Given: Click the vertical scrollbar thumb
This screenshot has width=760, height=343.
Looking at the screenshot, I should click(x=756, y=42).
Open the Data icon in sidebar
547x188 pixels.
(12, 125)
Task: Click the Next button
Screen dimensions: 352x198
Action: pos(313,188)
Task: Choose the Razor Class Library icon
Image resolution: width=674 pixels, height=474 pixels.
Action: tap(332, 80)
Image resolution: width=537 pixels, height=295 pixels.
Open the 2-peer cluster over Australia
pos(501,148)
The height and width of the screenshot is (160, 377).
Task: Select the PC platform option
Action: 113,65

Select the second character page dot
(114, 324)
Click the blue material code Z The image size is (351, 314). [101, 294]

...

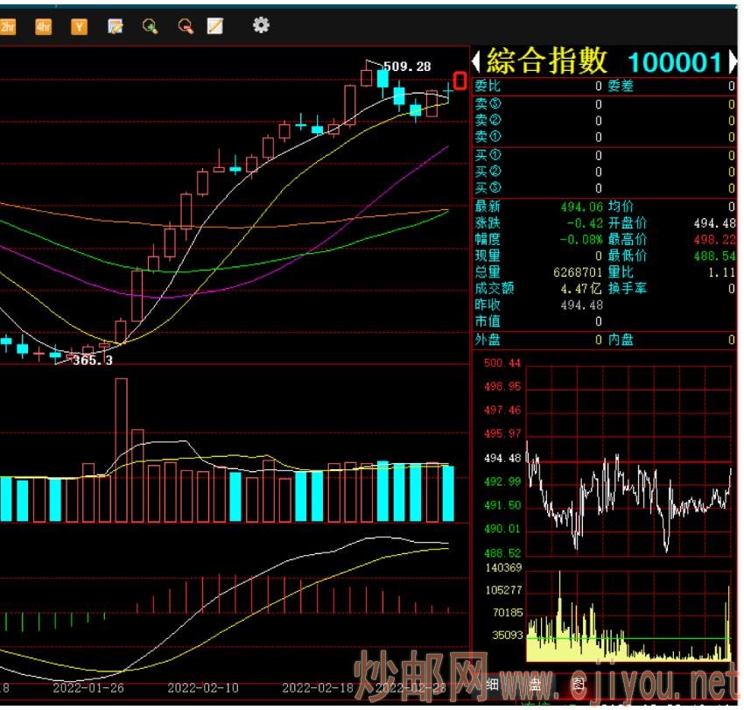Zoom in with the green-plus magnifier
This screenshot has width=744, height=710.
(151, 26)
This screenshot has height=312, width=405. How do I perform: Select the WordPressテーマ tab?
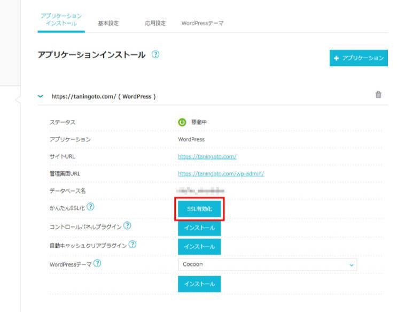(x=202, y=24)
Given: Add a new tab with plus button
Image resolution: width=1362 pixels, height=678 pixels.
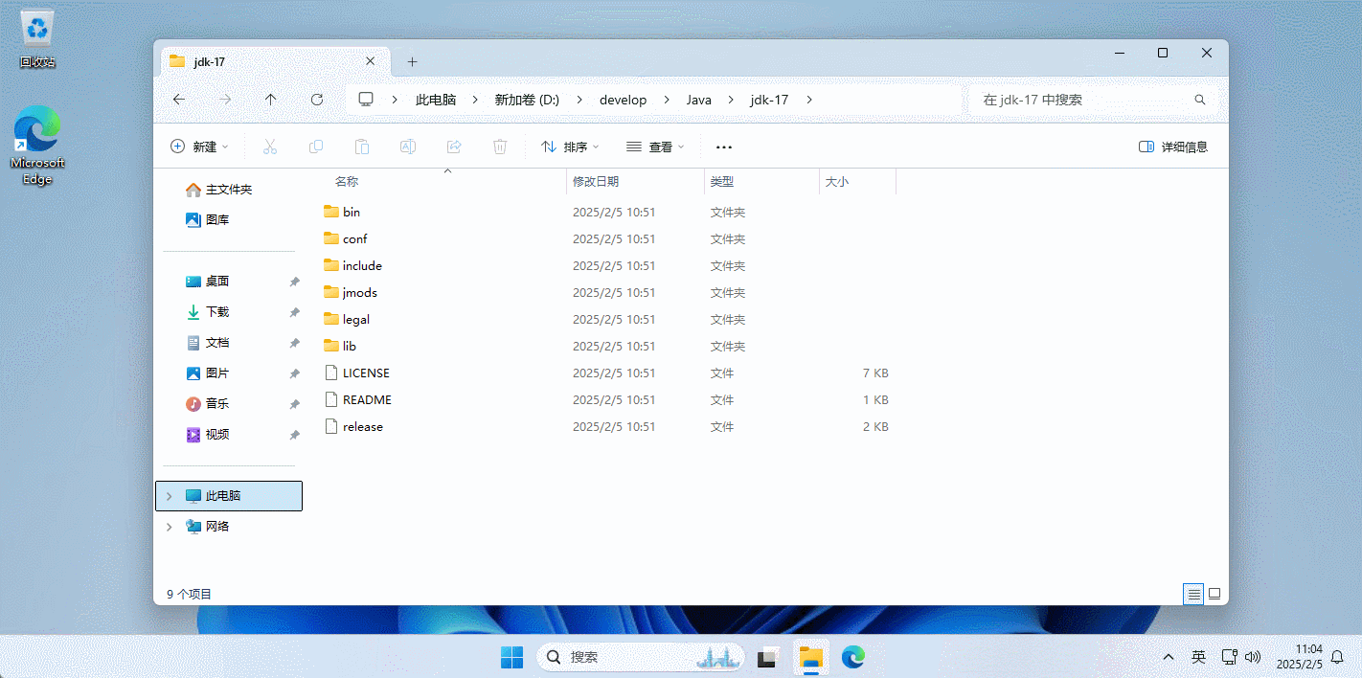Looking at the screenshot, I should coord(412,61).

---

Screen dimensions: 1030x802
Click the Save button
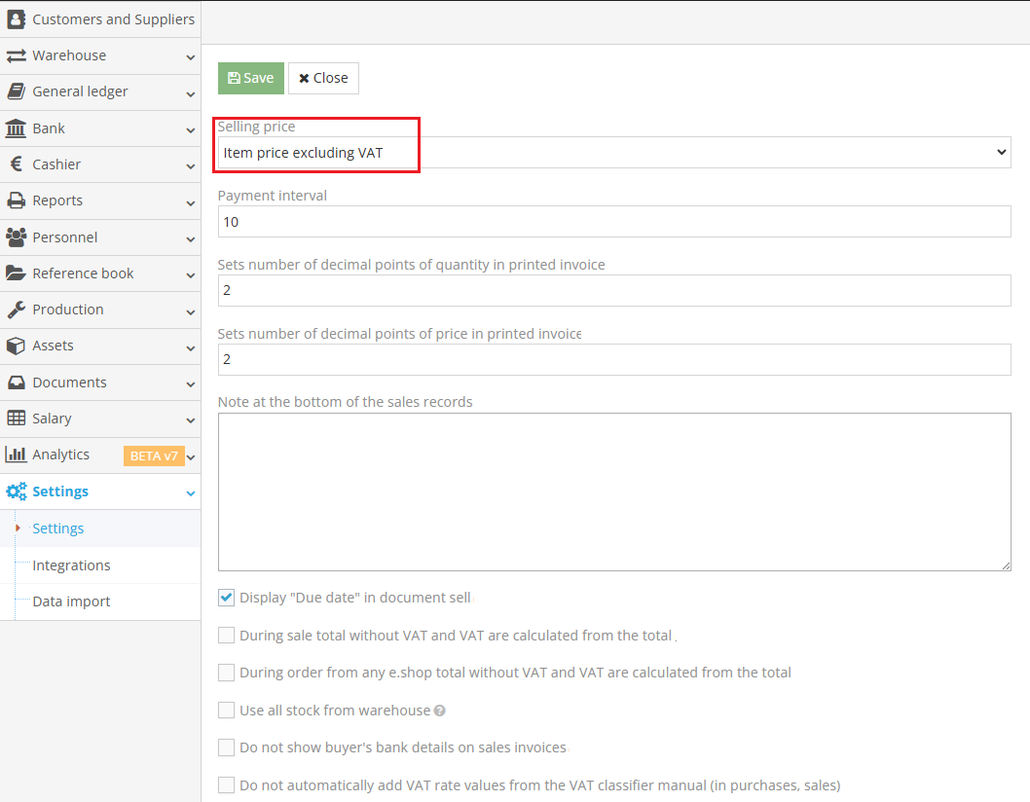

» TASK GOAL
Your answer should be every line from the material above in which the word "Given" appears.

» RESULT
Given: Click the vertical scrollbar thumb
Given: Add a new tab with plus button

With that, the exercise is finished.